For reference, we in the weather and climate world get excited when we see correlation scores above 0.75. You'll see there is strong correlation between HeatRisk and the ED HRI dataset across all regions, with the lowest correlation score being 0.81 in FEMA Region I and VIII, and the highest correlation score being 0.90 in FEMA Region VI. This is a great indicator of the utility of HeatRisk, and not just for the big warning days but all those other times when less widespread, but still important, impacts are happening. And, it also shows that HeatRisk has been doing quite well over this five year period across the entire country, not just in the Western United States, in identifying the bigger events in each region.

Example #2:

It’s no surprise to anyone that the deserts of Arizona have many hot days. Some even question why issue heat warnings or try to identify the more dangerous days? This second example examined the daily share of annual emergency department visits due to heat-related illness in Maricopa County, AZ, shaded by the day's HeatRisk value (as observed at the Phoenix International Airport - KPHX).

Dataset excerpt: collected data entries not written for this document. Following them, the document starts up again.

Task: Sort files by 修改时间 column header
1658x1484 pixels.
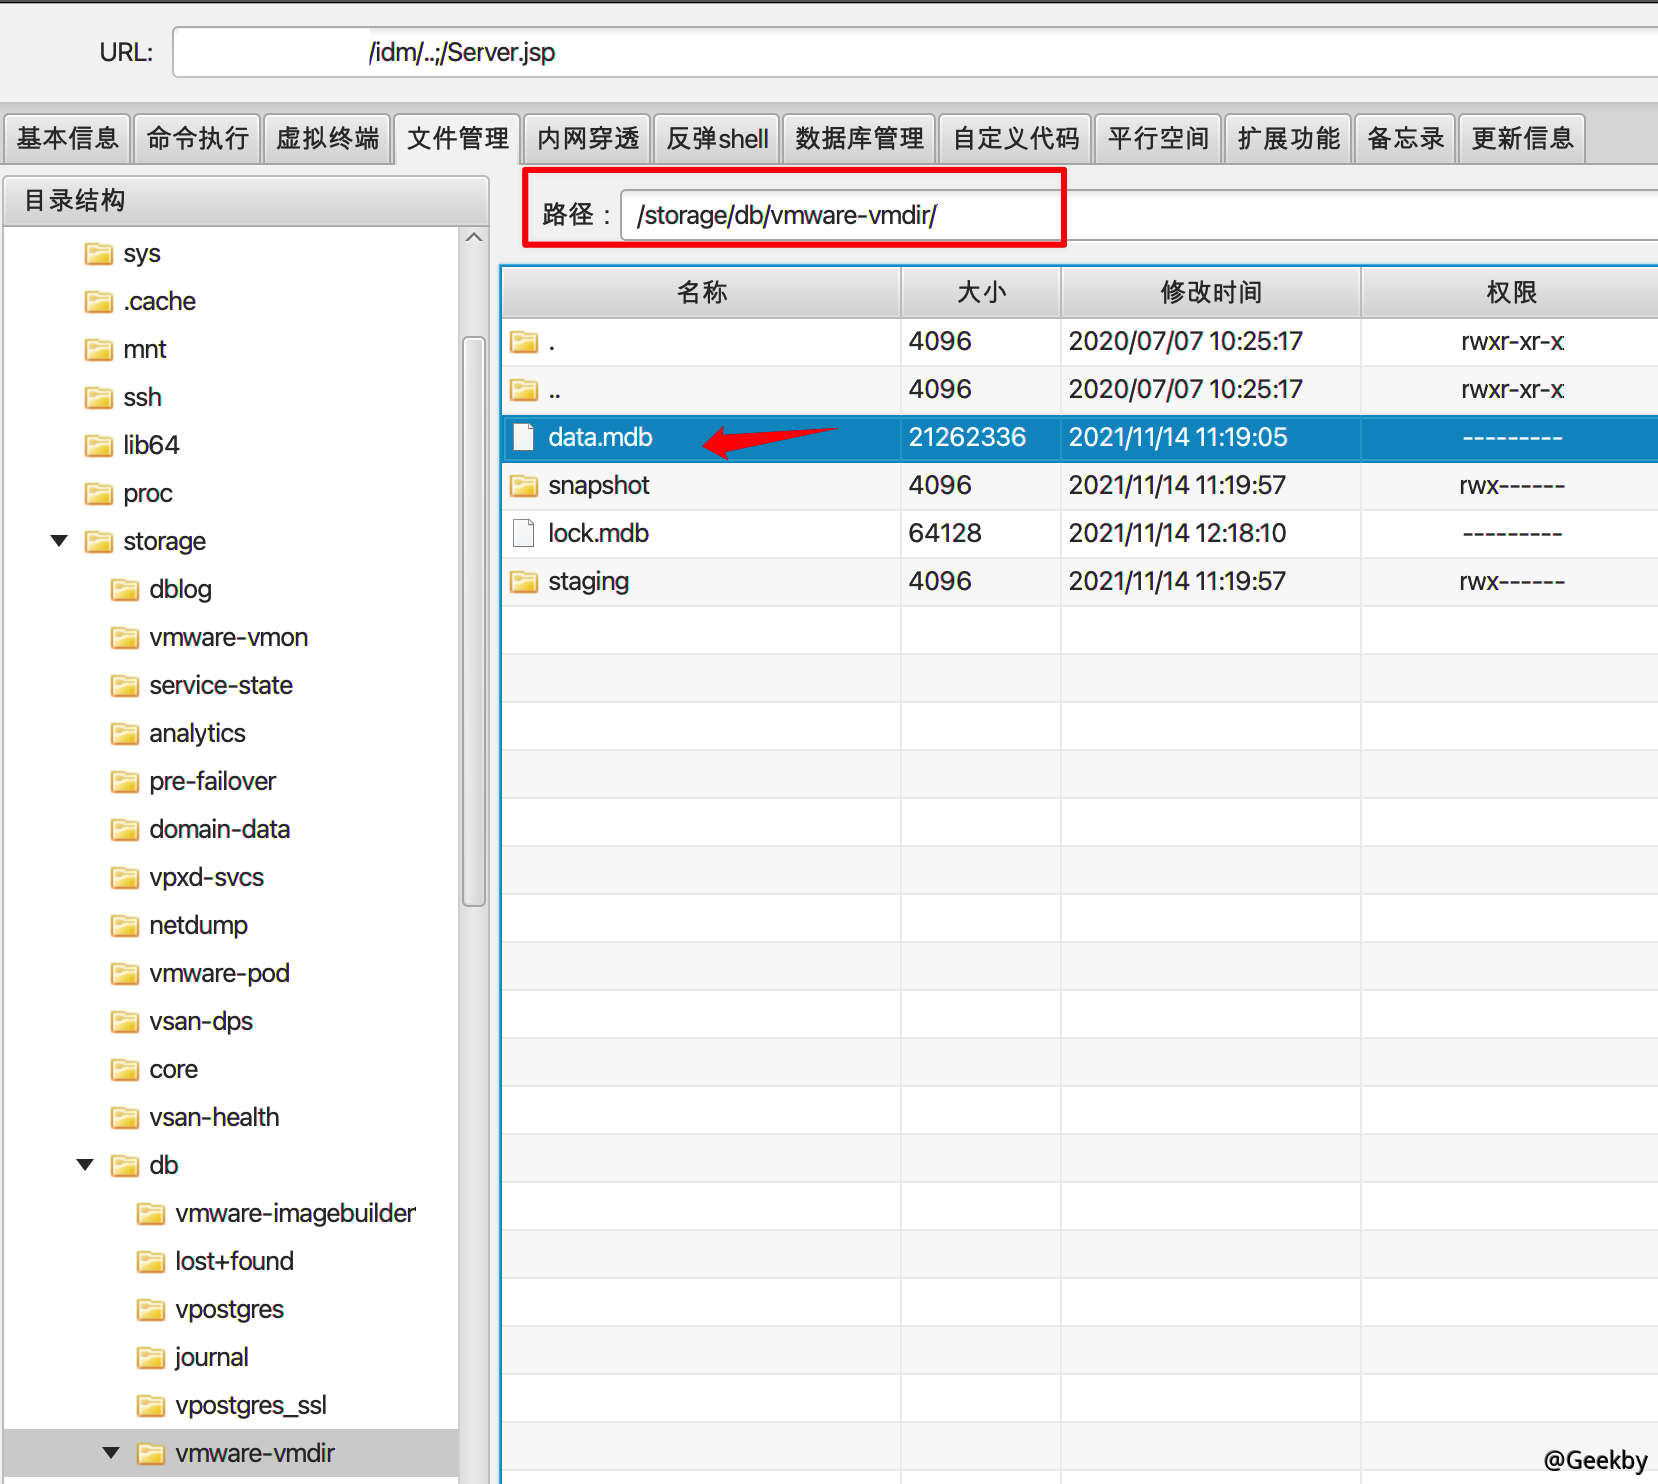Action: click(x=1210, y=292)
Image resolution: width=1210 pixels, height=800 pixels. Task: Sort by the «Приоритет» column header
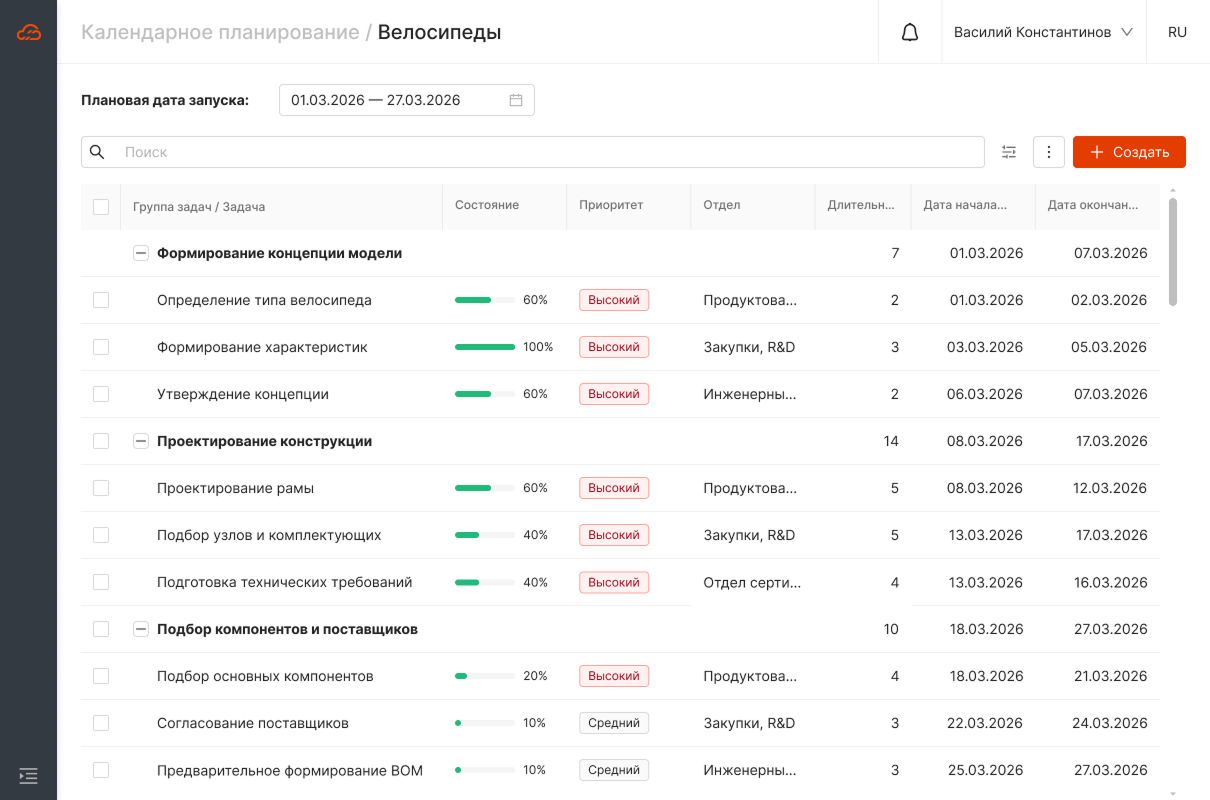[x=611, y=206]
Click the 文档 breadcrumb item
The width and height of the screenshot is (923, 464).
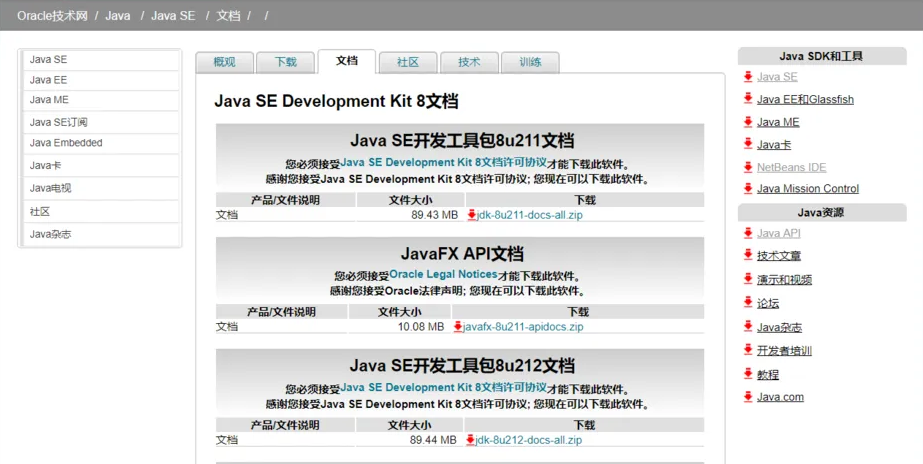228,16
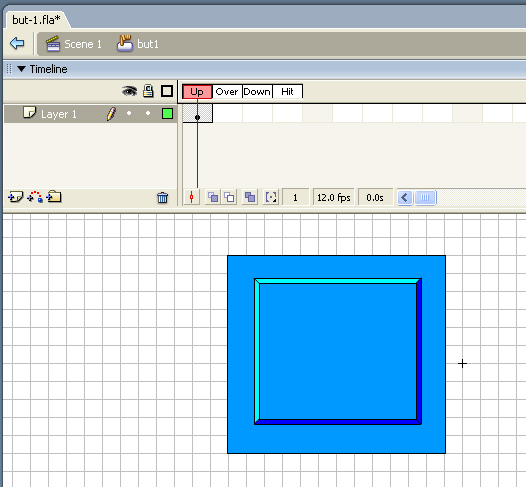Click the back arrow to exit symbol editing

(17, 43)
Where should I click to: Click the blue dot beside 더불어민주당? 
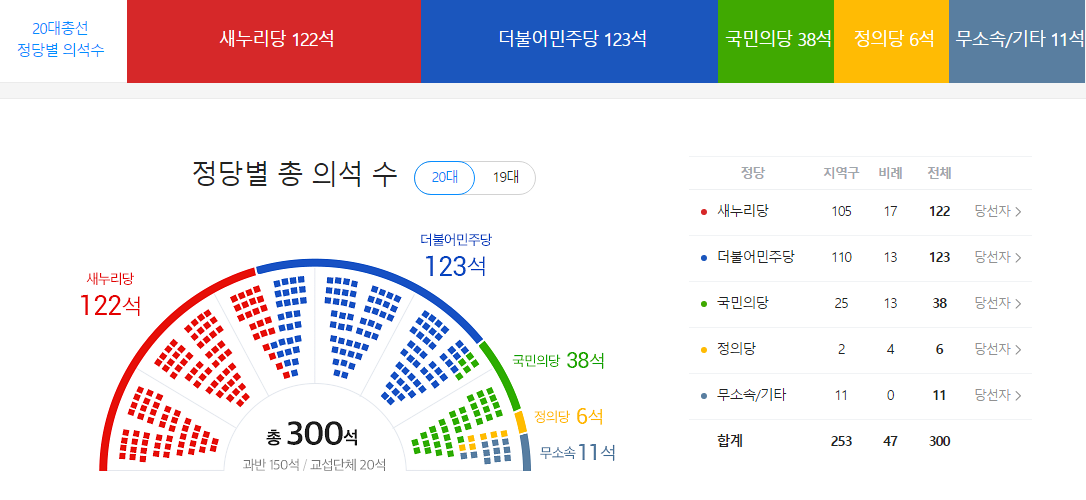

In the figure below, days with stars indicate when an Excessive Heat Warning was in effect. Daily high and low temperatures are provided for reference. As background, NWS Phoenix has established a deep relationship with the Maricopa County Department of Public Health to have access to this high quality and rapidly updating dataset. NWS Phoenix also strongly considers HeatRisk output when determining when to issue their heat products.

While nothing is ever perfect, HeatRisk did identify the majority of the “spikes” in emergency department visits with orange or higher values. The most extreme peaks were captured fairly well by red or higher values. This verification dataset also reconfirms the fact that heat-related impacts do happen at levels below traditional warning thresholds, illustrating the importance of having a heat service with multiple thresholds, in addition to our traditional heat product suite.

Example #3:

The third example looked at the number of calls received each day by the City of Phoenix Fire Department for heat-related services, shaded by the day's HeatRisk value (again observed at KPHX). Days with stars indicate when an Excessive Heat Warning was in effect. Daily high and low temperatures are provided for reference.

Again, while not perfect, HeatRisk did identify many of the “spikes” in the City of Phoenix Fire Department heat-related calls with orange or higher values. The most extreme peaks were captured fairly well by red or magenta values. This independent dataset again illustrates that heat-related impacts can happen at temperatures well below our traditional thresholds, even in an excessively hot climate, and that a heat service like HeatRisk can provide valuable information to improve awareness and aid in heat-related decision making.

Example #4:

This last example looks at the value of having both maximum and minimum temperatures as part of the HeatRisk approach. The graphic below again looks at the City of Phoenix Fire Department heat-related calls, but plots this data from 2014-2022 against the HeatRisk individual contributions from maximum temperature and minimum temperature (which we then combine to provide the 24 hour value you see as the official value on this webpage).

These plots clearly show that there is a robust relationship between daily calls and maximum and minimum temperatures independently, and that they should both provide useful information to inform the overall 24 hour HeatRisk value when combined (as was shown in Example #3).


Hopefully you are more convinced that HeatRisk provides a valuable service and indeed is capable of identifying climatologically unusual heat events which have significant impacts. These datasets also illustrate that heat-related impacts can and do occur below our traditional heat alert thresholds and that the HeatRisk service provides a way to identify those still impactful periods as well. It isn’t perfect, and not all heat-related impacts will have such strong relationships. However, these datasets explored here do present a strong case that HeatRisk is providing a valuable service and does identify climatologically unusual and impactful heat events.